Mas se existe um acontecimento realmente marcante na minha curta vida de católico este se deu no momento da Primeira Comunhão. Um pouco antes, pra falar a verdade. Eu tinha concluído o catecismo e precisava fazer minha primeira confissão. Do contrário, não receberia oficialmente o corpo de Deus (que eu já havia mastigado!).
No dia da confissão, havia uma fila enorme de pequenos pecadores. Todos prontos para receberem o perdão do Senhor. Nem preciso dizer que eu não tinha a menor idéia do que fazer ali. Não havia decorado as orações nem sabia que pecados confessar.
Quando chegou minha vez, entrei no confessionário me borrando de medo. Mais do padre do que de Deus.
- Bom-dia, meu filho. – disse o sacerdote.
- Bom-dia, padre. – respondi.
Um rápido silêncio se meteu entre nós.
- Vamos lá, filho. Pode ficar à vontade. Conte-me seus pecados.
“E agora? O que que eu falo?” – pensei.
- Então... – incentivou o padre.
- Bem, seu padre... É que... eu... eu briguei com meus irmãos, respondi a minha mãe, bati no meus colegas da escola e menti pra professora. Foi isso.

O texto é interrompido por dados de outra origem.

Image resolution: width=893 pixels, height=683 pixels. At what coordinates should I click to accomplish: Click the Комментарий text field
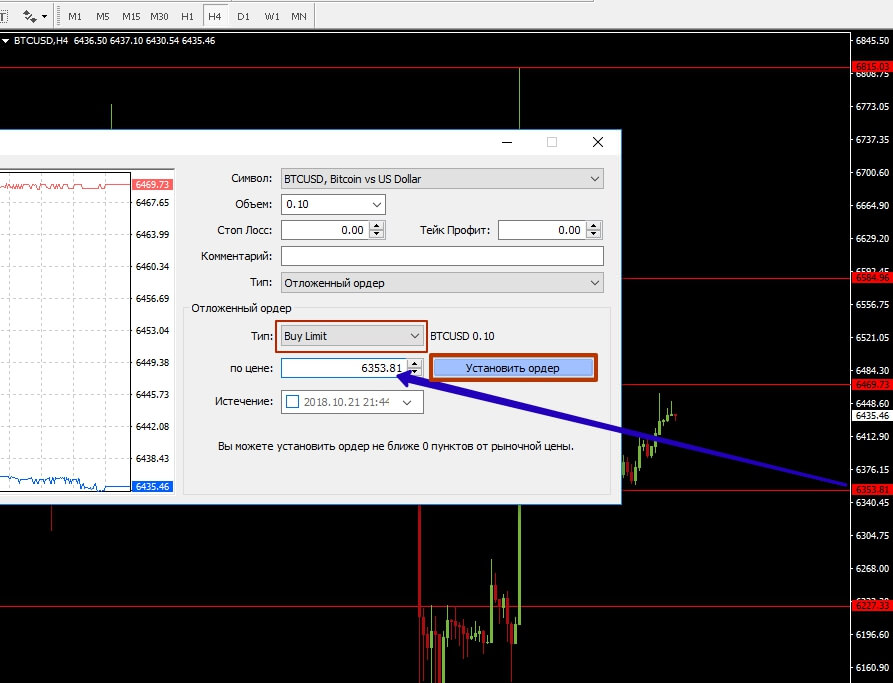[x=441, y=257]
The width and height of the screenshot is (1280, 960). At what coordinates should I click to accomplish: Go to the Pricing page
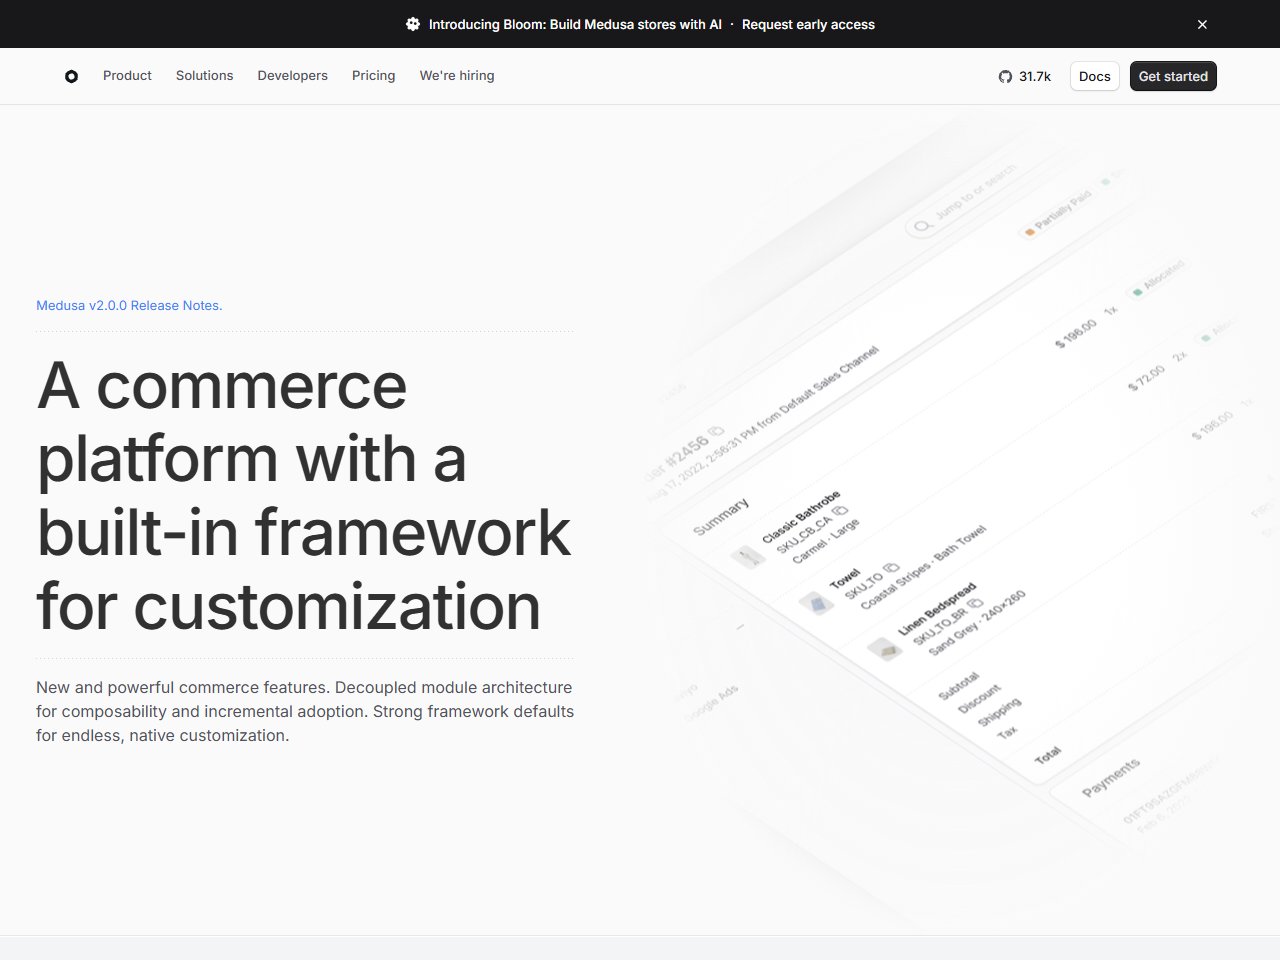point(373,76)
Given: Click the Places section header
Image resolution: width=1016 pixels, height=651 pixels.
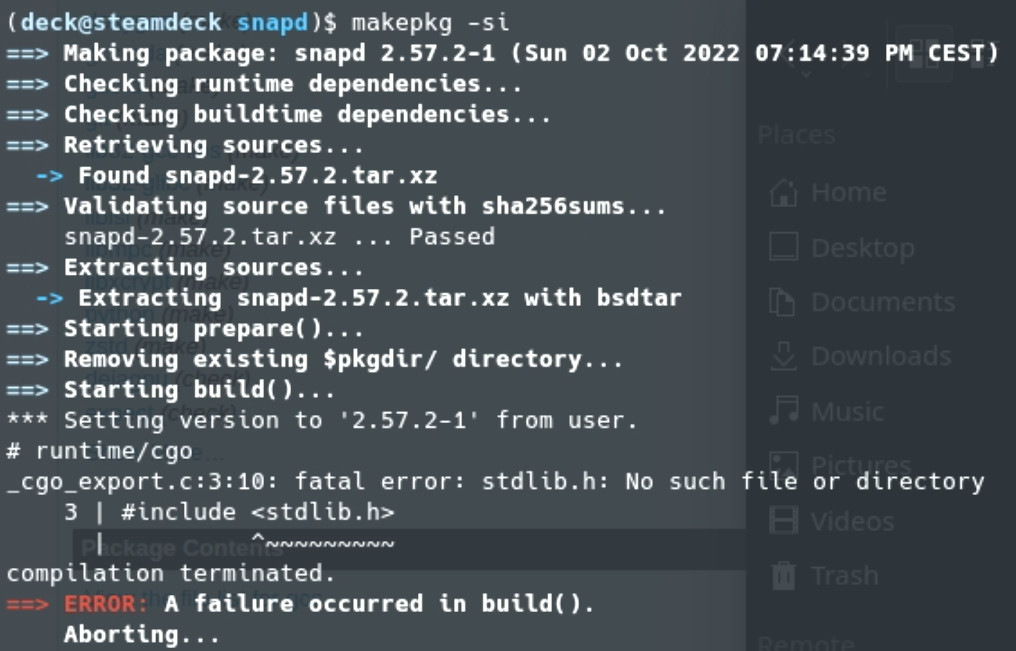Looking at the screenshot, I should pos(796,135).
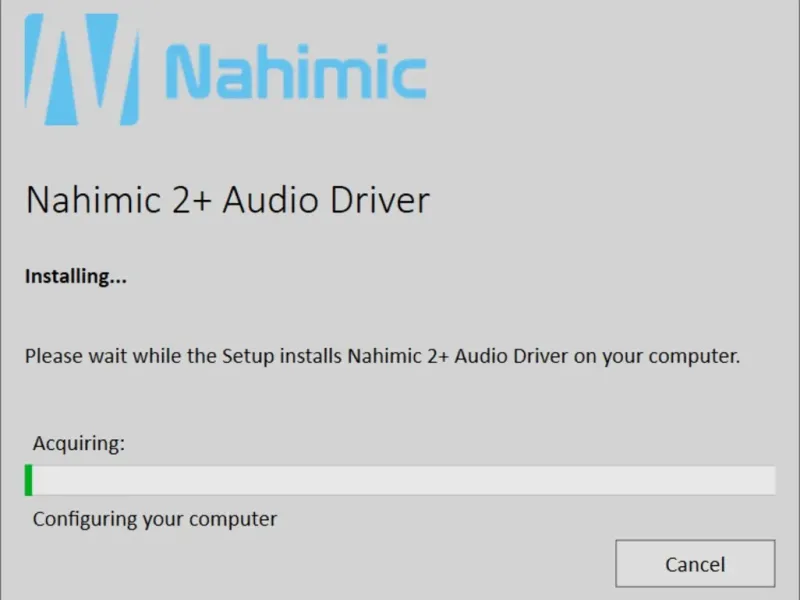Cancel the driver installation

coord(694,564)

O sacerdote espremeu os olhos. Parecia estar me examinando, parecia querer ler meus pensamentos. Demonstrando impaciência e desconfiança, falou:
- Meu filho. Você já fez safadeza?!
Pensei em correr. Mas não o fiz.
- Não, padre. Não. Nunca fiz não. Não sou menino de ficar fazendo essas coisas. – respondi sem saber exatamente o que ele estava perguntando.
- Me deixe ver suas mãos.
Estendi as mãos.
- Humm... – fez ele, analisando as palmas.
- O que foi? – perguntei.
- Esses calos... Não sei, não.
Silêncio.
- Tudo bem. Pode ir. Mas reze lá fora vinte padres-nossos.
Saí do confessionário quase em disparada. Nem rezei. Só depois de um tempo foi que descobri a razão da desconfiança do padre. E percebi que era infundada.

Não sei se é verdade. Mas contam que certa vez o Freud foi pego na maior saia justa. Em seus estudos sobre os sonhos, o médico austríaco disse que quando sonhamos com objetos cilíndricos ou pontiagudos estamos na verdade desejando o órgão masculino. Baseado nessa informação, alguém perguntou ao Freud no meio de outras pessoas se o charuto que ele fumava seria a representação do pênis no momento do sexo oral. O esperto doutor Freud teria respondido o seguinte:
- Veja, meu rapaz. Às vezes um charuto é apenas um charuto.

Se no dia de minha confissão eu conhecesse essa história, teria dado a seguinte resposta ao padre:
- Veja, seu padre. Às vezes um calo é apenas um calo.
Ora essa! Imaginem só. Fazendo safadeza?! Logo eu?!